> **JOBS**:
a) List every geographic place name that appears in the school-choice op-ed, each only once.
b) Copy the part of the school-choice op-ed between "Milwaukee has the" and "the voucher program.", inclusive.
c) Write the next part of the school-choice op-ed, picking up after its final sentence.

> **EXCERPTED TEXT**:
## Begin
School Choice Restores
Faith in Education

By REGGIE WHITE and SARA WHITE
June 11, 1998

Milwaukee has the nation's most extensive school-choice program, which includes vouchers to help poor parents send their children to private schools. Yesterday, the Wisconsin Supreme Court ruled that the vouchers could be used at parochial schools, a decision embraced by the primarily black and Hispanic parents who benefit from and fought for the voucher program.

The evidence is clear that choice improves schools. Take for example one poor school district--located in the poor New York City neighborhood of East Harlem--that has had public-school choice since the 1980s. Student performance on reading tests, which once ranked among the worst in the city, has risen to the average. In Milwaukee, after several years in the program, third- and fourth-grade low-income kids participating in the school-choice program have reading scores three to five percentile points higher than low-income students in the public schools. Math scores are five to 12 percentile points higher for choice students.
## End
> **DATA EXTRACT**:
## Begin
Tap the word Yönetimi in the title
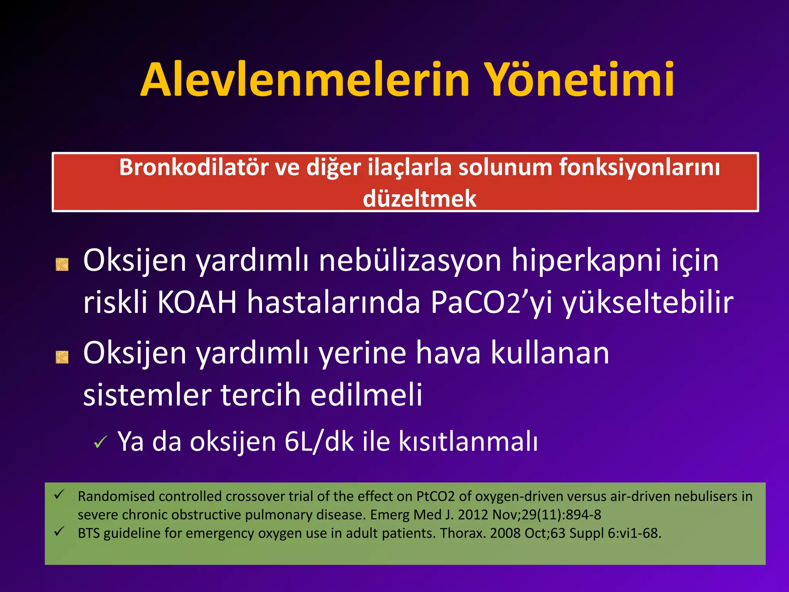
## End
> **OUTPUTS**:
a) Milwaukee, Wisconsin, New York City, East Harlem

b)
Milwaukee has the nation's most extensive school-choice program, which includes vouchers to help poor parents send their children to private schools. Yesterday, the Wisconsin Supreme Court ruled that the vouchers could be used at parochial schools, a decision embraced by the primarily black and Hispanic parents who benefit from and fought for the voucher program.

c)
But numbers can't describe the broad revival--educational and spiritual--that choice has helped foster. Private individuals have formed a charity called Partners Advancing Values in Education, which provides matching grants to parents who send their children to parochial schools. PAVE has allowed Joy Allen's three children to attend the Believers in Christ Academy. "My children learn more. I think it's a better education," says Ms. Allen, a former public-school bus driver. At the public school her children attended previously, it seemed impossible to change the entrenched system. Ms. Allen says her choice school has "a better system, because it allows the parents and teachers to share values together" through prayer and faith. Now even those not in the PAVE program can enjoy such benefits through publicly-funded vouchers,

Vivian Watts pulled her two boys out of public school four years ago. They now attend Resurrection Catholic Academy. Because of school choice, Ms. Watts can deal with teachers who share her religious faith and help impart it to her children. "I'm more involved now in their education and their well-being," she says.

Although public-school teachers work hard, they have little room to excel because of the mound of government and union regulations. Managing these rules requires an army of administrators and bureaucrats, which siphons precious resources away from the classrooms. An Alexis de Tocqueville Institution study has shown that the U.S., spends nearly 150% of the amount such countries as Germany and Japan do on "nonteaching personnel"--while public-school teachers' salaries, as a share of per pupil education spending, have fallen by more than 45% since 1960.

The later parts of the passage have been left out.